Exercise instructions: Rewrite the rows below, changing every "Where should I click to" to "Where do I click to" and leaving everything else unchanged.

++++++++++

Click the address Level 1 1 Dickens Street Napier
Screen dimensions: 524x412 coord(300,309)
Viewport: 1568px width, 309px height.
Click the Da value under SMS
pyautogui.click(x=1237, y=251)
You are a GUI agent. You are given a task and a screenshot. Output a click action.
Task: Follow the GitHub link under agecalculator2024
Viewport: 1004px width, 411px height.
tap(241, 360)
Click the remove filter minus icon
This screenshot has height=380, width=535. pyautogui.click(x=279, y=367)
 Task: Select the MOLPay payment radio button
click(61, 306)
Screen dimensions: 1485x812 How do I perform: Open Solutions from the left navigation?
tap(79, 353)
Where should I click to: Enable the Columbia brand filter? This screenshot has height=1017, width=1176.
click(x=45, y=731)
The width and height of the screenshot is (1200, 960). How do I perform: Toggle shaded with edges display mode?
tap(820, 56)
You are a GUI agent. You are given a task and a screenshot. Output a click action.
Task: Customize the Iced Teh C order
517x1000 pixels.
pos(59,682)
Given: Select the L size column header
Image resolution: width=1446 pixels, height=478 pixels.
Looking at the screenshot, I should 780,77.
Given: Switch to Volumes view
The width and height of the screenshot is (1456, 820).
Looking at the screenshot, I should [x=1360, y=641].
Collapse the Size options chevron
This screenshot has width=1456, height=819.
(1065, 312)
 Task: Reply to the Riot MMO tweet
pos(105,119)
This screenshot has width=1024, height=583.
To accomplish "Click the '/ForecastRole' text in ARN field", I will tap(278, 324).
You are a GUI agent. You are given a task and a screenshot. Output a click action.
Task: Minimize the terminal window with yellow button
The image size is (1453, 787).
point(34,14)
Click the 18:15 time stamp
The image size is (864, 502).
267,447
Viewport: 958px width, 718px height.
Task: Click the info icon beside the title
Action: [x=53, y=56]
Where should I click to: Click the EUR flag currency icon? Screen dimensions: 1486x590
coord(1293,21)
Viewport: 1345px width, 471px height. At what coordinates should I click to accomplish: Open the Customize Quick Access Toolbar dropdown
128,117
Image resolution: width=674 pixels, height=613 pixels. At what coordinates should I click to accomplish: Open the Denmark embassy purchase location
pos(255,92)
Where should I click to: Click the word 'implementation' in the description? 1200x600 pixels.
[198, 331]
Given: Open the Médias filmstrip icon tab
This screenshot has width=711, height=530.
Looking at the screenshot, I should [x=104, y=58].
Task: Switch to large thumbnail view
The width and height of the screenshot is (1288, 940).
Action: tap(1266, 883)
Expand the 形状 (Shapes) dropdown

++++++++++

Worked solution:
Click the address Level 1 1 Dickens Street Napier
Screen dimensions: 524x412 coord(300,309)
Viewport: 1568px width, 309px height.
Click the Da value under SMS
pyautogui.click(x=1237, y=251)
You are a GUI agent. You are given a task and a screenshot. Output a click action.
Task: Follow the GitHub link under agecalculator2024
Viewport: 1004px width, 411px height.
tap(241, 360)
Click the remove filter minus icon
This screenshot has height=380, width=535. pyautogui.click(x=279, y=367)
 Task: Select the MOLPay payment radio button
click(61, 306)
Screen dimensions: 1485x812 How do I perform: Open Solutions from the left navigation?
tap(79, 353)
Where do I click to: Enable the Columbia brand filter? This screenshot has height=1017, width=1176.
click(x=45, y=731)
The width and height of the screenshot is (1200, 960). How do I perform: Toggle shaded with edges display mode?
tap(820, 56)
You are a GUI agent. You are given a task and a screenshot. Output a click action.
Task: Customize the Iced Teh C order
517x1000 pixels.
pos(59,682)
Given: Select the L size column header
Image resolution: width=1446 pixels, height=478 pixels.
Looking at the screenshot, I should 780,77.
Given: Switch to Volumes view
The width and height of the screenshot is (1456, 820).
Looking at the screenshot, I should [x=1360, y=641].
Collapse the Size options chevron
This screenshot has width=1456, height=819.
(1065, 312)
 Task: Reply to the Riot MMO tweet
pos(105,119)
This screenshot has width=1024, height=583.
To accomplish "Click the '/ForecastRole' text in ARN field", I will tap(278, 324).
You are a GUI agent. You are given a task and a screenshot. Output a click action.
Task: Minimize the terminal window with yellow button
The image size is (1453, 787).
point(34,14)
Click the 18:15 time stamp
The image size is (864, 502).
267,447
Viewport: 958px width, 718px height.
Task: Click the info icon beside the title
Action: [x=53, y=56]
Where do I click to: Click the EUR flag currency icon? Screen dimensions: 1486x590
coord(1293,21)
Viewport: 1345px width, 471px height. At what coordinates should I click to accomplish: Open the Customize Quick Access Toolbar dropdown
128,117
Image resolution: width=674 pixels, height=613 pixels. At what coordinates should I click to accomplish: Open the Denmark embassy purchase location
pos(255,92)
Where do I click to: Click the word 'implementation' in the description? 1200x600 pixels.
[198, 331]
Given: Open the Médias filmstrip icon tab
This screenshot has width=711, height=530.
Looking at the screenshot, I should [x=104, y=58].
Task: Switch to large thumbnail view
The width and height of the screenshot is (1288, 940).
Action: tap(1266, 883)
Expand the 形状 (Shapes) dropdown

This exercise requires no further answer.